*Instruction:* Copy out every one of the following rows word for word, changing nothing.

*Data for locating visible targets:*
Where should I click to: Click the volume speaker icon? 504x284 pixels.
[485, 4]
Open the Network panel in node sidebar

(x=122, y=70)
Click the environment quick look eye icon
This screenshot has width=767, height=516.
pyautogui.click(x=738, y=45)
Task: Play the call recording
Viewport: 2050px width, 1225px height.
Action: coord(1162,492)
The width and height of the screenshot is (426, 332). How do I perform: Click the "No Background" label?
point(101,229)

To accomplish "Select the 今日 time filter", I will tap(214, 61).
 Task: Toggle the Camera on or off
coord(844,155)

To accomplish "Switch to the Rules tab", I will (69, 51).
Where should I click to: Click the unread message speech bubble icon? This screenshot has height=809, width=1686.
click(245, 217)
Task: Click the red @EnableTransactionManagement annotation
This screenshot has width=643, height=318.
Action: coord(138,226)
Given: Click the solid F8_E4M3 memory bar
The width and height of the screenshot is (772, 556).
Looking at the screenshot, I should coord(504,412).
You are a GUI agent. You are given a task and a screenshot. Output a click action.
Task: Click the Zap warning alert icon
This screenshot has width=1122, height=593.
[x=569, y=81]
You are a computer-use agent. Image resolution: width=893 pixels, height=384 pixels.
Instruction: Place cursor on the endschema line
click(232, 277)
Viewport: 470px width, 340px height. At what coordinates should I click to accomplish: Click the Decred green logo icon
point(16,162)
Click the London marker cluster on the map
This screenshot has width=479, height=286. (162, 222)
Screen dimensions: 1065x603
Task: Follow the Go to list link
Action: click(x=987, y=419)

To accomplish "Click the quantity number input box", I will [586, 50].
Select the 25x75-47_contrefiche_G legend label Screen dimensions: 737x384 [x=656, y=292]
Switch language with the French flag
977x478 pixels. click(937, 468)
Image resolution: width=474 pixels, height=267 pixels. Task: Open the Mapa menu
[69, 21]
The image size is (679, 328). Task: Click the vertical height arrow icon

*Task output:*
Where should I click to: Click the volume speaker icon? 504x284 pixels.
[485, 4]
Open the Network panel in node sidebar

(x=122, y=70)
Click the environment quick look eye icon
This screenshot has width=767, height=516.
pyautogui.click(x=738, y=45)
Task: Play the call recording
Viewport: 2050px width, 1225px height.
Action: coord(1162,492)
The width and height of the screenshot is (426, 332). How do I perform: Click the "No Background" label?
point(101,229)

To accomplish "Select the 今日 time filter", I will tap(214, 61).
 Task: Toggle the Camera on or off
coord(844,155)

To accomplish "Switch to the Rules tab", I will (69, 51).
Where should I click to: Click the unread message speech bubble icon? This screenshot has height=809, width=1686.
click(245, 217)
Task: Click the red @EnableTransactionManagement annotation
This screenshot has width=643, height=318.
Action: coord(138,226)
Given: Click the solid F8_E4M3 memory bar
The width and height of the screenshot is (772, 556).
Looking at the screenshot, I should coord(504,412).
You are a GUI agent. You are given a task and a screenshot. Output a click action.
Task: Click the Zap warning alert icon
This screenshot has width=1122, height=593.
[x=569, y=81]
You are a computer-use agent. Image resolution: width=893 pixels, height=384 pixels.
Instruction: Place cursor on the endschema line
click(232, 277)
Viewport: 470px width, 340px height. At what coordinates should I click to accomplish: Click the Decred green logo icon
point(16,162)
Click the London marker cluster on the map
This screenshot has width=479, height=286. (162, 222)
Screen dimensions: 1065x603
Task: Follow the Go to list link
Action: click(x=987, y=419)

To accomplish "Click the quantity number input box", I will [586, 50].
Select the 25x75-47_contrefiche_G legend label Screen dimensions: 737x384 [x=656, y=292]
Switch language with the French flag
977x478 pixels. click(937, 468)
Image resolution: width=474 pixels, height=267 pixels. Task: Open the Mapa menu
[69, 21]
The image size is (679, 328). Task: Click the vertical height arrow icon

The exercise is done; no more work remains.